_Ausgewählter Textauszug_:
------------------------------
Von ANDREAS HILLGER 06.09.2011, 18:18

DESSAU/MZ. - Um mit der Zielgruppe der Theatertage auf Augenhöhe zu reden, musste der Dessauer Generalintendant André Bücker am Dienstag in die Knie gehen. Die meisten Besucher der Eröffnung im Alten Theater waren nämlich im Kindergartenalter und sorgten durch ihre bloßen Anwesenheit dafür, dass die Ansprachen des Gastgebers und des Bühnenvereins-Vorsitzenden für Sachsen-Anhalt und Brandenburg, Lutz Herrmann, auf ein Minimum beschränkt blieben.

Das war durchaus angenehm, weil man bei solchen Gelegenheiten normalerweise staatstragende Lippenbekenntnisse zur Rolle und Bedeutung der Bühnen zu hören bekommt - und sich im Alltag wenig später wieder eines Schlechteren belehren lassen muss. In Dessau ging es am Dienstag stattdessen gleich zur Sache. Und die ist nun mal das Theater selbst, das im Idealfall für sich selber sprechen kann und soll. So wie beim Eröffnungs-Gastspiel des Theaters Naumburg, das mit "Algot Sturm und sein Wurm" eine poetische Petitesse buchstäblich zur zauberhaften Fingerübung werden ließ. Ein paar Holzkisten, einen Horizont aus Scheuerlappen und wenige Requisiten - mehr braucht Holger Vandrey nicht, um in der Inszenierung von Stefan Becker die Geschichte einer skurrilen Freundschaft zu erzählen.
------------------------------
_Die Daten_:

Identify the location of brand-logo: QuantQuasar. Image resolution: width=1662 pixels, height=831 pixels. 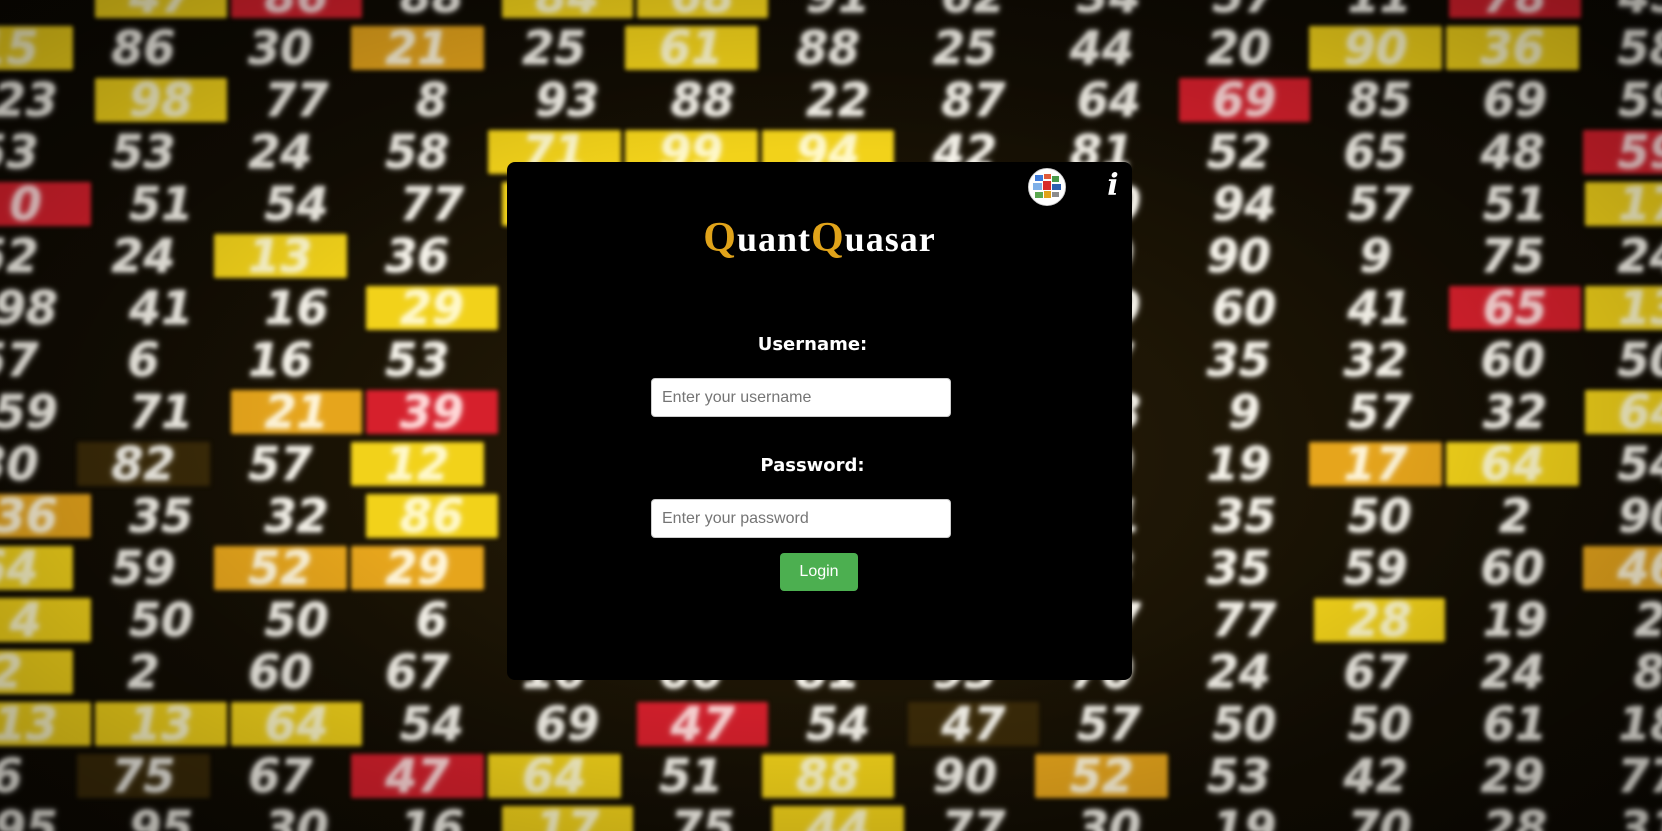
(820, 238).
------------------------------
Gib aus dem Auszug über die Theatertage in Dessau den Abschnitt von „DESSAU/MZ. - Um“ bis „Minimum beschränkt blieben.“ wortgetreu wieder.

DESSAU/MZ. - Um mit der Zielgruppe der Theatertage auf Augenhöhe zu reden, musste der Dessauer Generalintendant André Bücker am Dienstag in die Knie gehen. Die meisten Besucher der Eröffnung im Alten Theater waren nämlich im Kindergartenalter und sorgten durch ihre bloßen Anwesenheit dafür, dass die Ansprachen des Gastgebers und des Bühnenvereins-Vorsitzenden für Sachsen-Anhalt und Brandenburg, Lutz Herrmann, auf ein Minimum beschränkt blieben.